▶ _Consignes de l'exercice_
a) Répondez à ces questions à partir de l'extrait :
(i) Depuis combien de temps les travaux de l'Assemblée constituante sont-ils bloqués ?
(ii) Quel est le mot d'ordre de la « Semaine de la colère » ?
(iii) Qui Anmmar Amroussi vise-t-il à Gafsa ?
b) Renvoyez sans aucune modification le passage de l'extrait situé entre « Cela fait maintenant » et « gouvernement doit démissionner. », ces deux bornes comprises.
c) Selon l'extrait, que veut dire Lazar Gharbi quand il affirme que le gouvernement doit tomber « dans tous les sens du terme » ? Répondez en une à trois phrases.

▶ _Extrait_
┄┄┄┄┄┄

Cela fait maintenant presque un mois que les travaux de l’Assemblée constituante sont bloqués. Le parti Ennahdha au pouvoir continue de négocier sa sortie du gouvernement via des conditions. L’opposition maintient la pression de la rue pour demander une dissolution immédiate. Un ultimatum a pourtant été posé pour le 31 août par le Front de salut national (FSN), date à laquelle le gouvernement doit démissionner.

« Nous voulons faire tomber le gouverneur et rendre hommage aux opposants tués et aux martyrs via notre mobilisation », déclare, déterminé, Lazar Gharbi, coordinateur pour le Front de salut national à Sidi Bouzid. Une série de manifestations pacifiques est prévue aujourd’hui dans plusieurs gouvernorats du pays sous le nom de « Semaine de la colère », dont le mot d’ordre est « Dégage ». Pour Lazar, le gouvernement doit tomber dans tous les sens du terme, c’est-à-dire surtout dans les postes clefs de l’administration. A Jelma, une petite ville près de Sidi Bouzid, le délégué a déjà été expulsé depuis plus d’une semaine. A Gafsa, Anmmar Amroussi du FSN campe sur les mêmes positions : il vise le directeur de l’hôpital régional et le gouverneur.

┄┄┄┄┄┄

▶ _Échantillon de données_

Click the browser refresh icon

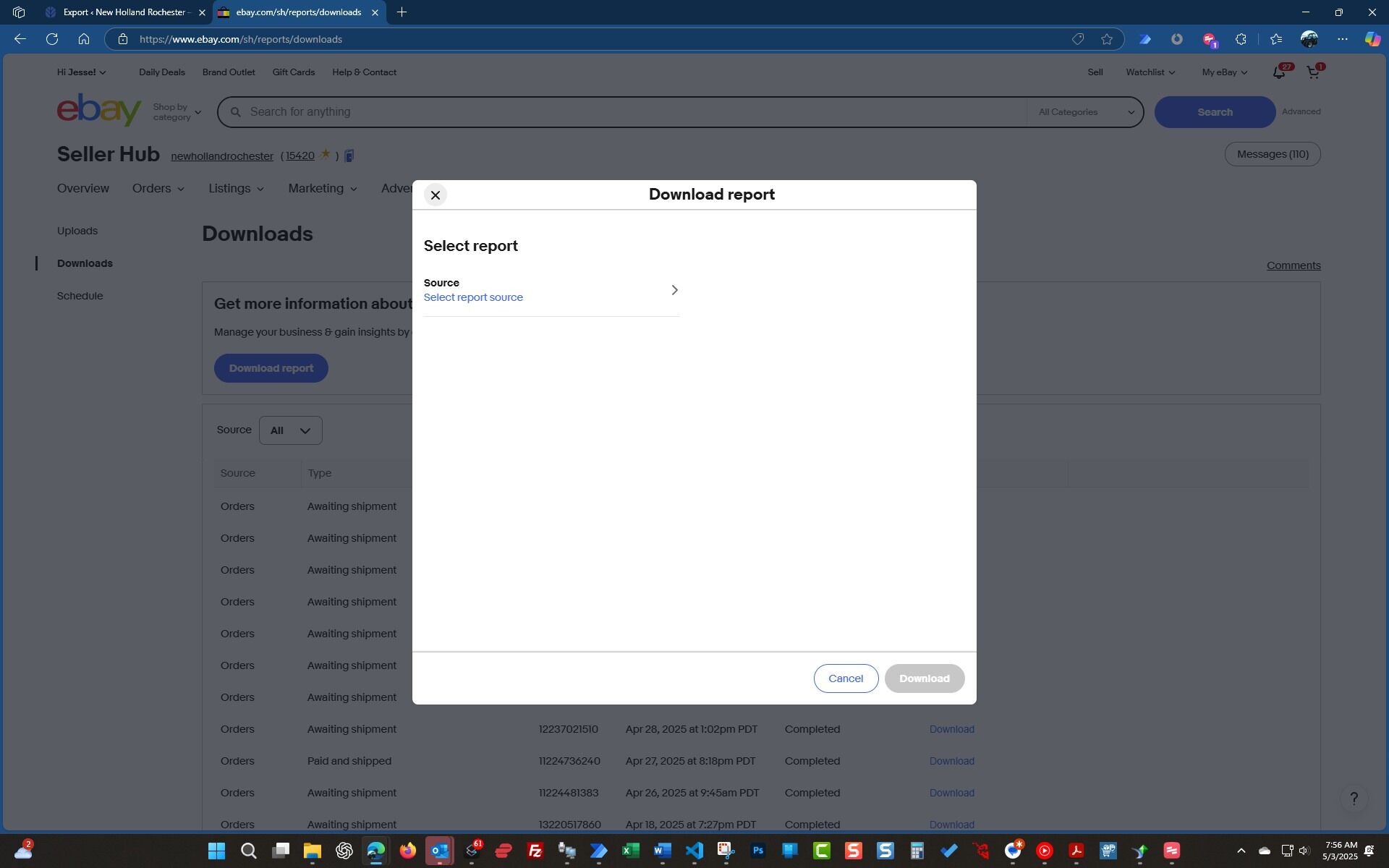[52, 39]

┄┄┄┄┄┄

▶ _Corrigé de l'exercice_
a)
(i) Depuis presque un mois.
(ii) « Dégage ».
(iii) Le directeur de l'hôpital régional et le gouverneur.

b)
Cela fait maintenant presque un mois que les travaux de l’Assemblée constituante sont bloqués. Le parti Ennahdha au pouvoir continue de négocier sa sortie du gouvernement via des conditions. L’opposition maintient la pression de la rue pour demander une dissolution immédiate. Un ultimatum a pourtant été posé pour le 31 août par le Front de salut national (FSN), date à laquelle le gouvernement doit démissionner.

c) Il entend par là que le gouvernement doit tomber surtout dans les postes clefs de l'administration.